Liquidity and the 1987 stock market crash


In financeBlack Monday refers to Monday, October 19,when stock markets around the world crashed. The crash began in Hong Kong and spread west to Europe, hitting the United States after other markets had already sustained significant declines.

The terms Black Monday and Black Tuesday are also respectively applied to October 28 and October 29,which occurred after Black Thursday on October 24, which started the Stock Market Crash of this also happened in while the president was in office. In late and earlythe United States economy shifted from a rapid recovery from the early s recession to a slower expansion, resulting in a brief " soft landing " period as the economy slowed and inflation dropped.

The next morning, Iran hit another ship, the U. Then- Treasury Secretary James Baker stated concerns about the falling prices. The crash began in Far Eastern markets the morning of October 19, but accelerated in London time—largely because London had closed early on October 16 due to the storm—by 9. Later that morning, two U.

By the end of October, liquidity and the 1987 stock market crash markets had fallen in Hong Kong liquidity and the 1987 stock market crash Saturday, December 12,is sometimes erroneously cited as the largest one-day percentage decline of the DJIA.

In reality, the ostensible decline of Following the liquidity and the 1987 stock market crash market crash, a group of 33 eminent economists from various nations met in Washington, D. Possible causes for the decline included program tradingovervaluationilliquidity and market psychology. A popular explanation for the crash was computerized selling dictated by portfolio insurance hedges.

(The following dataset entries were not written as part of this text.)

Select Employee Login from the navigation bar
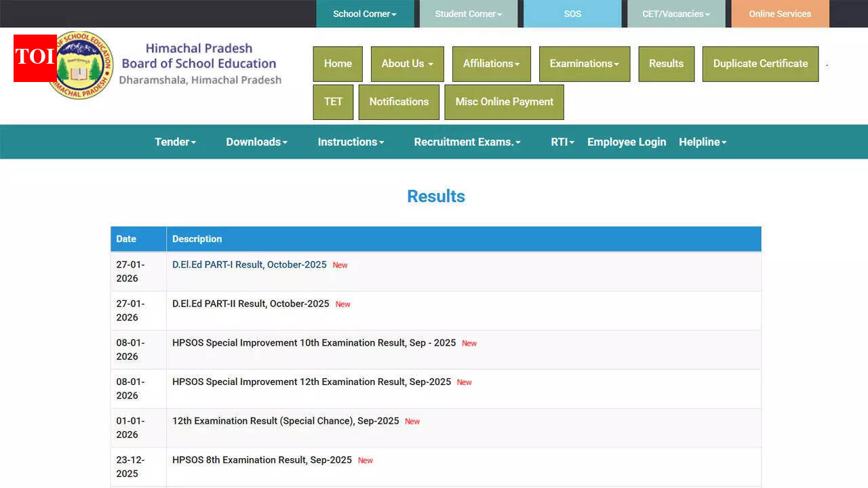 pos(626,142)
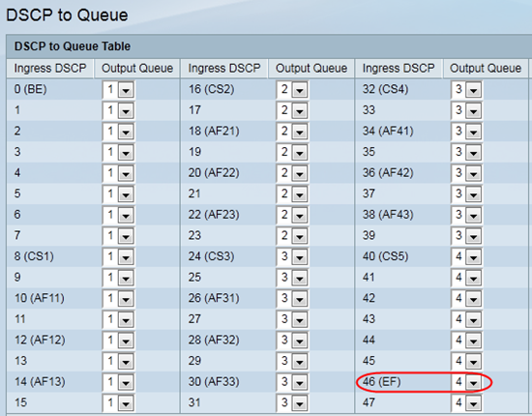Expand queue dropdown for 40 (CS5)
The height and width of the screenshot is (416, 532).
[466, 257]
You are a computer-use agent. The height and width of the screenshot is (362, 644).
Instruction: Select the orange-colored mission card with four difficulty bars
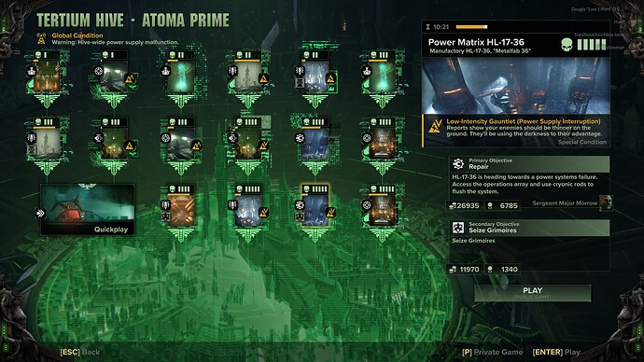tap(181, 205)
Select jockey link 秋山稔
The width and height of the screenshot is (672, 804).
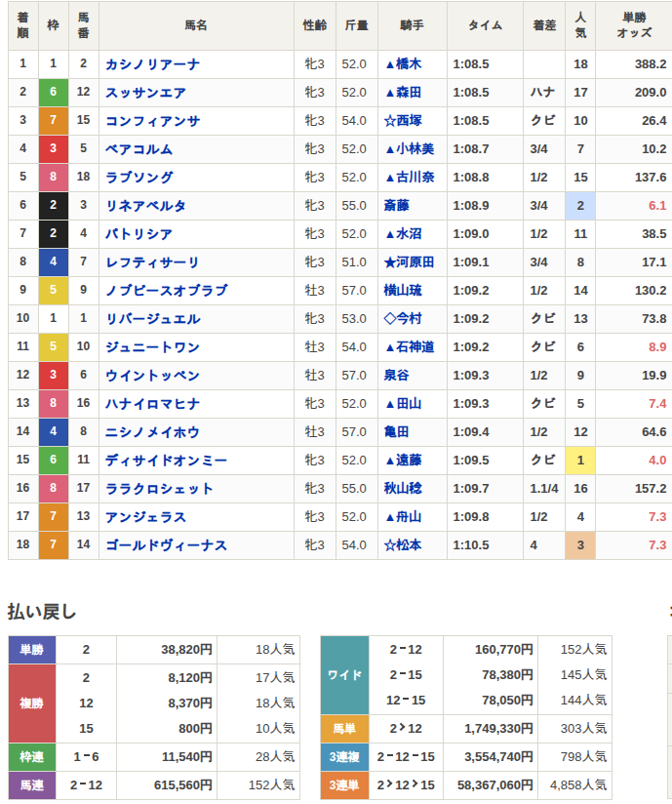tap(404, 489)
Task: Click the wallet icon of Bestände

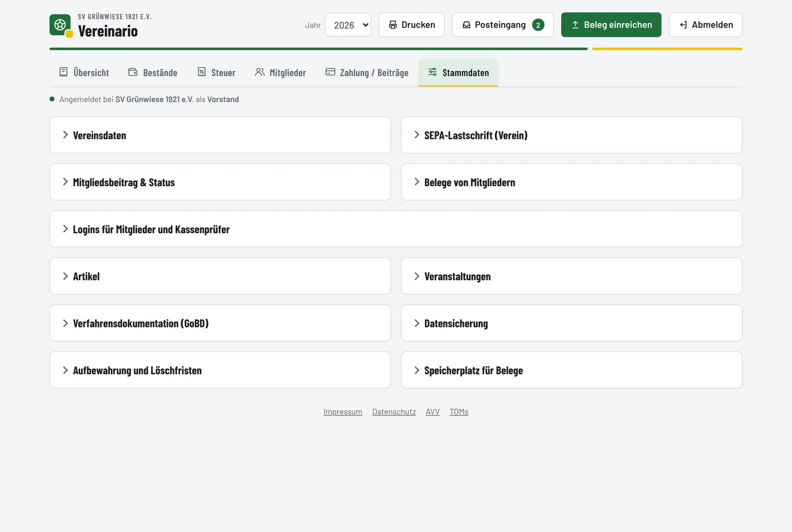Action: pos(133,72)
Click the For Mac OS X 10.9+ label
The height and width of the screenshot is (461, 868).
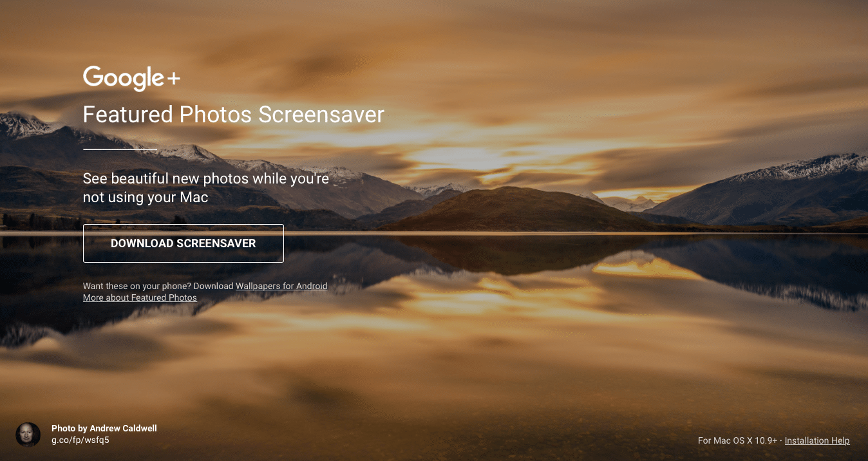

Common strategies implemented by program trading involve an attempt to engage in arbitrage and portfolio insurance strategies.

As computer technology became widespread, program trading grew dramatically within Wall Street firms. After the crash, many blamed program trading strategies for blindly selling stocks as markets fell, exacerbating the decline.

Some economists theorized the liquidity and the 1987 stock market crash boom leading up to October was caused by program trading, and that the crash was merely a return to normalcy. Either way, program trading ended up taking the majority of the blame in the public eye for the stock market crash. Markeywho had been warning about the possibility of a crash, stated that "Program trading was the principal cause.

New York University 's Richard Sylla divides the causes into macroeconomic and internal reasons. Macroeconomic causes included international disputes about foreign exchange and interest rates, and fears about inflation. The internal reasons included innovations with index futures and portfolio insurance.

I've seen accounts that maybe roughly half the trading on that day was a small number of institutions with portfolio insurance. Big guys were dumping their stock.

Also, the futures market in Chicago was even lower than the stock market, and people tried to arbitrage that. The proper strategy was to buy futures in Chicago and sell in the New York cash market. After Black Monday, regulators overhauled trade-clearing protocols to bring uniformity to all prominent market products. They also developed new rules, known as " trading curbs " or colloquially as circuit breakers, allowing exchanges to temporarily halt trading in instances of exceptionally large price declines in some indexes; for instance, the DJIA.

From Wikipedia, the free encyclopedia. The Wall Street Journal. Archived from the original on Stock exchange, New Zealand Official Yearbook ". Retrieved 8 December Bulls, Bears and Elephants: Retrieved 18 July The New York Times.

Concise Encyclopedia of Economics 1st ed. Library of Economics and Liberty. The precipitous price declines occurred when the normal index-arbitrage relation was most disrupted, not when index arbitrage was prevalent. Remembering the Crash of A Discussion With Richard Sylla".

The Wall Street Journal Online. The Stock Market Crash of ". Retrieved 31 July Early stock market crashes in the Dutch Republic. Panic of Panic of Depression of —21 Wall Street Crash of Recession of —38 Brazilian markets crash —74 stock market crash Souk Al-Manakh stock market crash Japanese liquidity and the 1987 stock market crash price bubble — Black Monday Rio de Janeiro Stock Exchange collapse Friday the 13th mini-crash s Japanese stock market crash Dot-com bubble — Asian financial crisis October 27,mini-crash Russian financial crisis.